- _Problems to work on_
a) Answer these questions about the cluster jobs text:
(i) Which command lists all running and queued jobs on the cluster?
(ii) In the job listing, which user submitted wsjob-000000000003?
(iii) What memory limit does the OOM failure message give?
b) Continue the cluster jobs text, picking up right after its last line.
START Provided passage
The cluster enforces specific limits on memory and CPU requests to facilitate parallel compiles and training jobs. These limits can be adjusted based on your requirements.
Identify Queued Jobs
When the cluster’s resources are fully utilized, any newly submitted jobs will be queued until capacity becomes available. Your Python client code will display messages like this:
INFO: Poll ingress status: Waiting for job running, current job status: Queueing, msg: job queueing, waiting for lock grant. Cluster status: 3 execute job(s) queued before current job, systems in use: 1
INFO: Poll ingress status: Waiting for job running, current job status: Queueing, msg: job queueing, waiting for lock grant. Cluster status: 2 execute job(s) queued before current job, systems in use: 1
You can obtain a full list of running and queued jobs on the cluster with the csctl tool:
csctl get jobs
NAME AGE DURATION PHASE SYSTEMS USER LABELS DASHBOARD
wsjob-000000000001 18h 20s RUNNING systemCS2_1, systemCS2_2 user2 model=gpt3-tiny https://grafana.cerebras.local/d/WebHNShVz/wsjob-dashboard?orgId=1&var-wsjob=wsjob-000000000001
wsjob-000000000002 1h 6m25s QUEUED user2 model=neox,team=ml https://grafana.cerebras.local/d/WebHNShVz/wsjob-dashboard?orgId=1&var-wsjob=wsjob-000000000002
wsjob-000000000003 10m 2m01s QUEUED user1 model=gpt3-tiny https://grafana.cerebras.local/d/WebHNShVz/wsjob-dashboard?orgId=1&var-wsjob=wsjob-000000000003
Detect OOM Failures
When a job fails due to an out of memory (OOM) error, your client logs will contain messages like:
reason: "OOMKilled"
message: "Pod: job-operator.wsjob-kqsejfzmjxefkf9vyruztv-coordinator-0 exited with code 137 The pod was killed due to an out of memory (OOM) condition where the current memory limit is 32Gi."
END Provided passage
START Provided information
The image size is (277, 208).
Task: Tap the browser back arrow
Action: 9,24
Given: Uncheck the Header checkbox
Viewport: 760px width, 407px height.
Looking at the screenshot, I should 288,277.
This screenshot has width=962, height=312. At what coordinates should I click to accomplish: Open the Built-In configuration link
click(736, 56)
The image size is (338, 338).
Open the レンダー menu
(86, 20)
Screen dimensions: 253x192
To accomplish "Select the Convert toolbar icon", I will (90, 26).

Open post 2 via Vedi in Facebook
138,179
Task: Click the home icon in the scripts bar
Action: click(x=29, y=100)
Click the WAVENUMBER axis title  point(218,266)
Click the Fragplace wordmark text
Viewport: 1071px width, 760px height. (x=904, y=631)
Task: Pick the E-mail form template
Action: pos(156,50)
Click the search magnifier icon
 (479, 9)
END Provided information
START Provided information
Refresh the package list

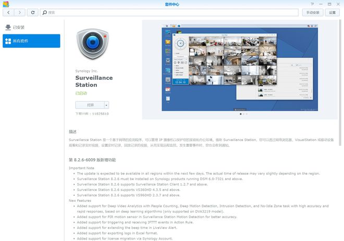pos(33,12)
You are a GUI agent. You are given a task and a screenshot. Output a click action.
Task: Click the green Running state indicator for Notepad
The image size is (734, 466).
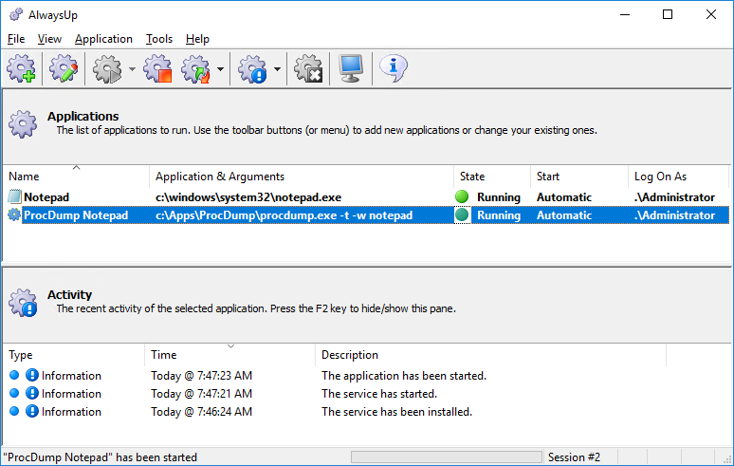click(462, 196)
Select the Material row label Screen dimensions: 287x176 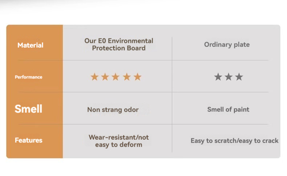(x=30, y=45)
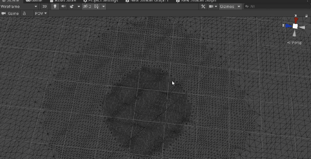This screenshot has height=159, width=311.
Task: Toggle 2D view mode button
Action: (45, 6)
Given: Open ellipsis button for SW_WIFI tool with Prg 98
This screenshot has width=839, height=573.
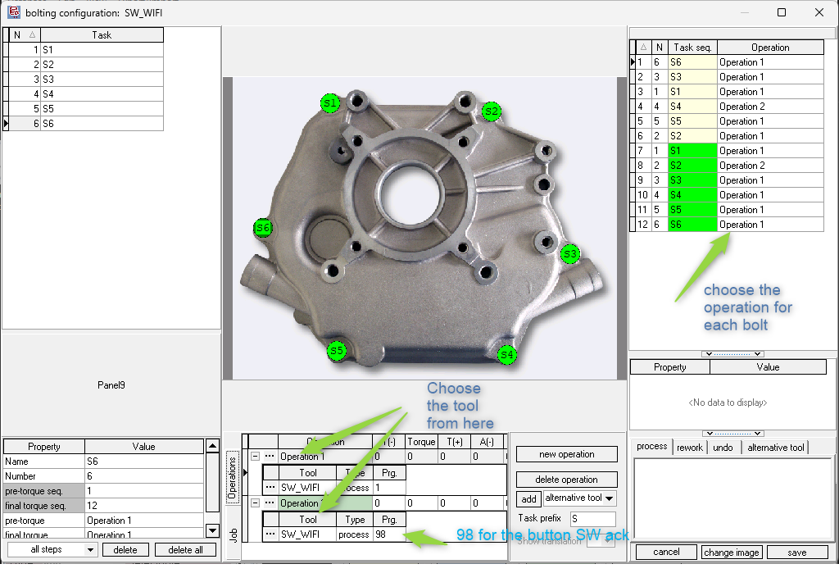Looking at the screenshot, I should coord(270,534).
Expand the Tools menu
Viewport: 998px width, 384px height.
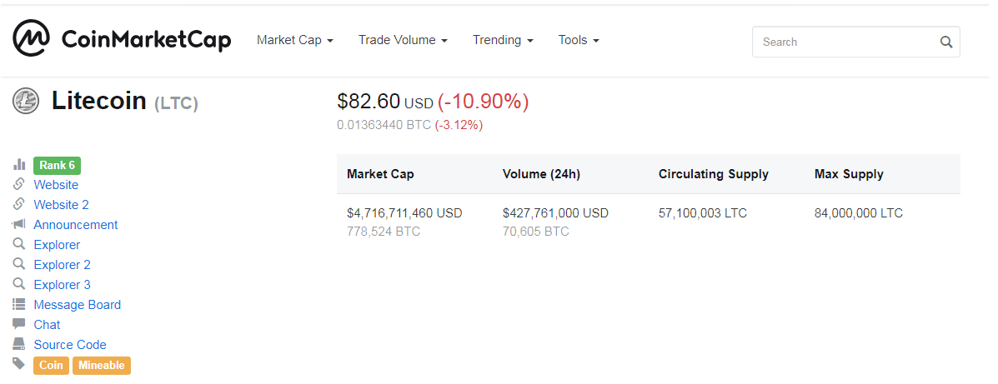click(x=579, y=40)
END Provided information
- _Answers per task_
a)
(i) csctl get jobs
(ii) user1
(iii) 32Gi

b)
You can also view OOM events in the wsjob dashboard.
Fig. 15 OOM software error in the wsjob dashboard
Identifying Resource Capacity Failures
Jobs requesting resources beyond the cluster’s capacity will fail immediately with scheduling errors like:
reason=SchedulingFailed object=wsjob-cd2ghxfqh7ksoev79rxpvs message='cluster lacks requested capacity: requested 1 node[role:management]{cpu:32, mem:200Gi} but 1 exists with insufficient capacity {cpu:64, mem:128Gi}
Troubleshooting OOM Errors
If your job fails with an OOM error, particularly in the coordinator component, you can increase the memory allocation in the runconfig
section of your yaml configuration file:
runconfig:
compile_crd_memory_gi: 100
execute_crd_memory_gi: 120
wrk_memory_gi: 120
For diagnostic purposes, you can temporarily remove memory limits by setting the value to -1 and observe the maximum memory usage in Grafana:
runconfig:
compile_crd_memory_gi: -1
Use unlimited memory settings with caution, as this can impact other users’ jobs running on the same node. A job without limits can potentially consume all available system memory.